▶ Work to be completed: Produce the records below again, word for word, but stop after the line that contains "Pop out chart".

[Excerpts from a dataset]
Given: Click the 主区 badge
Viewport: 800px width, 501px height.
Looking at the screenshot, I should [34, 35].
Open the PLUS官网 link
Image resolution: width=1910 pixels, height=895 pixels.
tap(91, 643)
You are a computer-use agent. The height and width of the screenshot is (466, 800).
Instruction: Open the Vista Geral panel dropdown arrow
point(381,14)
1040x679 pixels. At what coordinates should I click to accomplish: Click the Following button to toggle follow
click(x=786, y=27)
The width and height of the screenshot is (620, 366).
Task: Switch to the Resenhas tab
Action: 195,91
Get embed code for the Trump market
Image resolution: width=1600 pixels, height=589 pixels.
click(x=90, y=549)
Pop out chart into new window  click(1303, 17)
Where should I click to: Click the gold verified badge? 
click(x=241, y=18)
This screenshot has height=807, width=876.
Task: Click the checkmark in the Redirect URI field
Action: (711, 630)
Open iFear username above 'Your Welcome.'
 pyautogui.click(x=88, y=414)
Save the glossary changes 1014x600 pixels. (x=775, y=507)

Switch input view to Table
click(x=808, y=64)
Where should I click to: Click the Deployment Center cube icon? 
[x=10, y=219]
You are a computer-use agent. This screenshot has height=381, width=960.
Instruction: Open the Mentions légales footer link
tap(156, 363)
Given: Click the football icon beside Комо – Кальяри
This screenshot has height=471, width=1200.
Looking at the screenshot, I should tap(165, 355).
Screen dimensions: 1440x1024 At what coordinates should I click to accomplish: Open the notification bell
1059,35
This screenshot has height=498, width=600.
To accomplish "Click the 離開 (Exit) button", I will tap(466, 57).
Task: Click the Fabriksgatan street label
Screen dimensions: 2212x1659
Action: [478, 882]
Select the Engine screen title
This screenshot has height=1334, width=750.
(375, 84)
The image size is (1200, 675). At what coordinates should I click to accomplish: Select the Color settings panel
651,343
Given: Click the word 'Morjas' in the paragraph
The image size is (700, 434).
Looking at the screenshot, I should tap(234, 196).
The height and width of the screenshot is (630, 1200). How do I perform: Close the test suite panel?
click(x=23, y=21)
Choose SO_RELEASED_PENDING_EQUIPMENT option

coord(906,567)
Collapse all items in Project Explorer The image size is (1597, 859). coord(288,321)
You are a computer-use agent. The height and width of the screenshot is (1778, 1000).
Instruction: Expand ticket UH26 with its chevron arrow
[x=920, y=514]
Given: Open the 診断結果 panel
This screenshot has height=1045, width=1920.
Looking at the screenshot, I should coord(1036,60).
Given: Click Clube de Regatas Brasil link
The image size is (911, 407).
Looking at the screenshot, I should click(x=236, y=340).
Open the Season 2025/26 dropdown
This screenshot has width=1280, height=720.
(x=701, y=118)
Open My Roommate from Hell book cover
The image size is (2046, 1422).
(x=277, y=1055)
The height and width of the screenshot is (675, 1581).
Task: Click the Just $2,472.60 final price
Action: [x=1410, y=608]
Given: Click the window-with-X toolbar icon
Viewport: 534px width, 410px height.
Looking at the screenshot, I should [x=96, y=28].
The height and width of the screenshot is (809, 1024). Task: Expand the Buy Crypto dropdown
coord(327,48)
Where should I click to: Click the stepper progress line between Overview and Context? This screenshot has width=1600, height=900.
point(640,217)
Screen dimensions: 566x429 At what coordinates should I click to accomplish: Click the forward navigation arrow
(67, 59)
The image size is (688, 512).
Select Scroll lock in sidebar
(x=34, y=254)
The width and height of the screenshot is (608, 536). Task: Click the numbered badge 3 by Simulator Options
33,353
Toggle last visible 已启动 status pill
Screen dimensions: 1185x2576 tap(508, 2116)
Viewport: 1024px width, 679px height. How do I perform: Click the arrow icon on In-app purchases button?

▶ Result below:
Given: Click the 主区 badge
Viewport: 800px width, 501px height.
Looking at the screenshot, I should [34, 35].
Open the PLUS官网 link
Image resolution: width=1910 pixels, height=895 pixels.
tap(91, 643)
You are a computer-use agent. The height and width of the screenshot is (466, 800).
Instruction: Open the Vista Geral panel dropdown arrow
point(381,14)
1040x679 pixels. At what coordinates should I click to accomplish: Click the Following button to toggle follow
click(x=786, y=27)
The width and height of the screenshot is (620, 366).
Task: Switch to the Resenhas tab
Action: 195,91
Get embed code for the Trump market
Image resolution: width=1600 pixels, height=589 pixels.
click(x=90, y=549)
Pop out chart into new window  click(1303, 17)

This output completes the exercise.